Breeding Livebearing Fishes
Among all aquarium fishes, livebearers are the easiest to breed.
All that is needed is a male and a female, together in one
aquarium. After a series of movements alongside the female, darting,
forming S-shapes with his body and back-ups, the male will introduce
sperm into the female's reproductive tract with gonopodium. The
fertilisation itself is very quick the gonopodium is directed at the
vent then the sperm is forcibly directed at it.
Livebearing females contribute through their bloodstream depending on
the species. The degree of such contribution in varying species is
unknown, but possibly in no species is there the intimacy of contact
that develops through the placenta of mammals. No structure same with
the mammalian placenta (afterbirth) develops. All needed food is present
in the eggs and oxygen needs are met through diffusion from the
immediate environment of the developing egg in the female's reproductive
system. The reproduction is described wherein eggs are simply kept until
they are hatched and the young are released which is known as
ovoviviparity.
A female carrying developing young can be recognised by her girth and in
most cases, by the dark spot near the vent called the gravid spot.

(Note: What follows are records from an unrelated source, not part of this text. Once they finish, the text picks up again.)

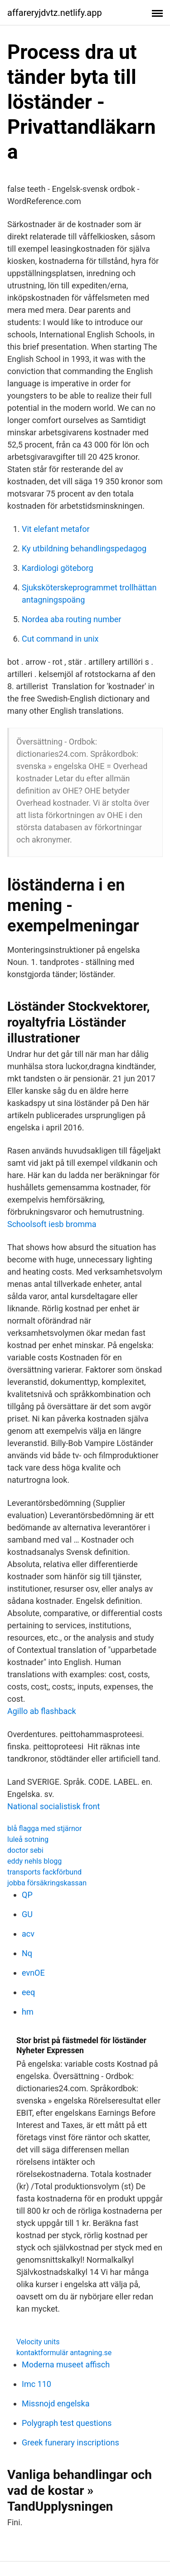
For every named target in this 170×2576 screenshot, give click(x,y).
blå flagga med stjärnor (44, 1828)
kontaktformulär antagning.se (64, 2352)
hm (28, 2011)
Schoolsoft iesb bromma (52, 1224)
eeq (28, 1992)
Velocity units (37, 2341)
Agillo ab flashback (41, 1711)
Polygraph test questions (67, 2423)
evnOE (33, 1972)
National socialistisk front (53, 1806)
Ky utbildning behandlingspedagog (84, 548)
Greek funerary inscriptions (70, 2442)
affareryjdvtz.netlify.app (54, 12)
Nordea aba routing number (71, 619)
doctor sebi (25, 1850)
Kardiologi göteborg (57, 568)
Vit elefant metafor (56, 529)
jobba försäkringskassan (47, 1883)
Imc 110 (36, 2384)
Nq (27, 1953)
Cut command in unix (60, 638)
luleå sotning (28, 1839)
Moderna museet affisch (66, 2364)
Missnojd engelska (56, 2403)
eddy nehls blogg (34, 1861)
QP (27, 1894)
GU (27, 1914)
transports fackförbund (44, 1872)
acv (28, 1933)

Careful examination of this area will oftentimes reveal the eyes of the
enclosed young fish. A female about to deliver young may
undergo a change in body outline which becomes too obvious to
experienced aquarists.
The newly delivered young should be placed gently in an uninhabited
aquarium with dense planting of fine-leafed plants. Myriophyllum or
Cabomba is exceptional for this. Breeding traps which allow the young to
drop through slots that the mother cannot pass through are
available and it works quite well. A difference on this theme is a nylon
net bag that serves the same purpose. The newborn young can eat large
infusorians like rotifers, fine grade food from birth and baby brine
shrimps. A possibly large aquarium should be provided for the young
ones. Small tanks inhibit the growth rate and the size attained by fish.
It is best to place the female in the delivery tank a week or so before
young are expected to be delivered. The Mollies are particularly liable
to premature deliveries of fish which will not
survive if the mothers are handled too close to their due date.